Eschweiler: Marathon-Musiktage auf dem Marktplatz

Eschweiler: Marathon-Musiktage auf dem Marktplatz

Drei Tage lang herrschte an der Inde das Gesetz der Musik. Wieder einmal präsentierten sich auf dem EMF mit Chris Thompson, Julia Neigel und Edo Zanki Musiker von nationaler wie internationaler Spitzenklasse. Gleichzeitig erhielten am Sonntagnachmittag Nachwuchsbands aus Eschweiler und der Region die Chance, auf der gigantischen Bühne auf dem Markt aufzuschlagen.

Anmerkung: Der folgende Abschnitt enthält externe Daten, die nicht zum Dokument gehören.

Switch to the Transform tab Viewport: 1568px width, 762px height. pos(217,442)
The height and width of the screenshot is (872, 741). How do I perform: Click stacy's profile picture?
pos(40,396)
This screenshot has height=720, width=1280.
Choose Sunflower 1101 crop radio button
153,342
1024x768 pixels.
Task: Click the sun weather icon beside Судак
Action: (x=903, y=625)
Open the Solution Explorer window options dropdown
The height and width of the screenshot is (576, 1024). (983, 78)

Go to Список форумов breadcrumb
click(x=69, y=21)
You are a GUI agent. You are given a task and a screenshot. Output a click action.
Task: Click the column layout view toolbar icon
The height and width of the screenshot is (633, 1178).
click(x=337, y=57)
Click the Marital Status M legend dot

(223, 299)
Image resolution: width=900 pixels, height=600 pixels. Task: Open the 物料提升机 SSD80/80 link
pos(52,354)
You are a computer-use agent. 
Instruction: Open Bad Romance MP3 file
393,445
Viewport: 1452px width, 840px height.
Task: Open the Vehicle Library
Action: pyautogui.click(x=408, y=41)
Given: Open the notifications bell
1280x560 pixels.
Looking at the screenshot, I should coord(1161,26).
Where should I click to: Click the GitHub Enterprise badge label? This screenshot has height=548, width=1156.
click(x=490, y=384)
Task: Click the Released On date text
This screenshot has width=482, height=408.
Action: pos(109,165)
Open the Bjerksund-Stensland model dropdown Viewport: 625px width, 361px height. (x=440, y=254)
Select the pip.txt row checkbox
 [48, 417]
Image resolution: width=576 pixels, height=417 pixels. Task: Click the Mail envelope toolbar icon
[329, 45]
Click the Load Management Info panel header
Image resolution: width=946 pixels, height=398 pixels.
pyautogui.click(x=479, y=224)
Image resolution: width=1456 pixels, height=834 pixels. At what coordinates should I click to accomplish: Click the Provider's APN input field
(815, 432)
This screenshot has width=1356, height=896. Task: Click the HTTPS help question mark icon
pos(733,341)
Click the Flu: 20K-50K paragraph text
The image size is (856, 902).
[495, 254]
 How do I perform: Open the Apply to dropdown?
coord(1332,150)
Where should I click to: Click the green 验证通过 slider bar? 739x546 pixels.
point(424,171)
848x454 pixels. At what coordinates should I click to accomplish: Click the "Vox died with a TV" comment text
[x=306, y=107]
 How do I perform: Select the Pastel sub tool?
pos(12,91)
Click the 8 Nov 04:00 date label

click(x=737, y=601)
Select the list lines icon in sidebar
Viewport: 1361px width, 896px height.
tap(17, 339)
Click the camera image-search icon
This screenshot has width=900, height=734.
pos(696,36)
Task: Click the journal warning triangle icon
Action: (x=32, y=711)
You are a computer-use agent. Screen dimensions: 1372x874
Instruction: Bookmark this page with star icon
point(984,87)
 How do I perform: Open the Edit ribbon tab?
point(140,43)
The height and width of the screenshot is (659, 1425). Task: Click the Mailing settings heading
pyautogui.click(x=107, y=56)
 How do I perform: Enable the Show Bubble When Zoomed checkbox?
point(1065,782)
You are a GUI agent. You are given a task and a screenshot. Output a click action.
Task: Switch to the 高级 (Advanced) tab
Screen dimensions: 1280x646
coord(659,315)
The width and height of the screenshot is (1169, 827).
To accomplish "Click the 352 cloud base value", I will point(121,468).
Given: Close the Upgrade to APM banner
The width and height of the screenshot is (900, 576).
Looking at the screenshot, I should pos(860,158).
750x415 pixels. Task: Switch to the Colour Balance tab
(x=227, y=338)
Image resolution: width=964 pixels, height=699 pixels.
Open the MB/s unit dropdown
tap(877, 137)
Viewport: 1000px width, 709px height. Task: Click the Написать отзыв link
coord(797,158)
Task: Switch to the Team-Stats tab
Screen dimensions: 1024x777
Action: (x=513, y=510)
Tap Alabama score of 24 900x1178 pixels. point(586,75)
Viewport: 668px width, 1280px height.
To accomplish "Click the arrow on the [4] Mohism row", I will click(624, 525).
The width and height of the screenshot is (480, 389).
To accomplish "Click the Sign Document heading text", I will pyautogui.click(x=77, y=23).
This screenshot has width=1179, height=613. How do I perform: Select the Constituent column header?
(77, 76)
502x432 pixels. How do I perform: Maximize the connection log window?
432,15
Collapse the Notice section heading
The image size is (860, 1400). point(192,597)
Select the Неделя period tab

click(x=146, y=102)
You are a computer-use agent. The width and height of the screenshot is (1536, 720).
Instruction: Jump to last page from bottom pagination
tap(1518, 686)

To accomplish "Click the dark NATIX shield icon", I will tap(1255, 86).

„Auf diesen Brettern haben schon Größen wie Sting und Joe Cocker gestanden”, rief EMF-Moderator und AZ-Redakteur Robert Esser am Abschlusstag in die Menge. Die Jung-Musiker zeigten sich aber keinesfalls beeindruckt von den Bühnenausmaßen. „Jugend rockt” hieß das Motto.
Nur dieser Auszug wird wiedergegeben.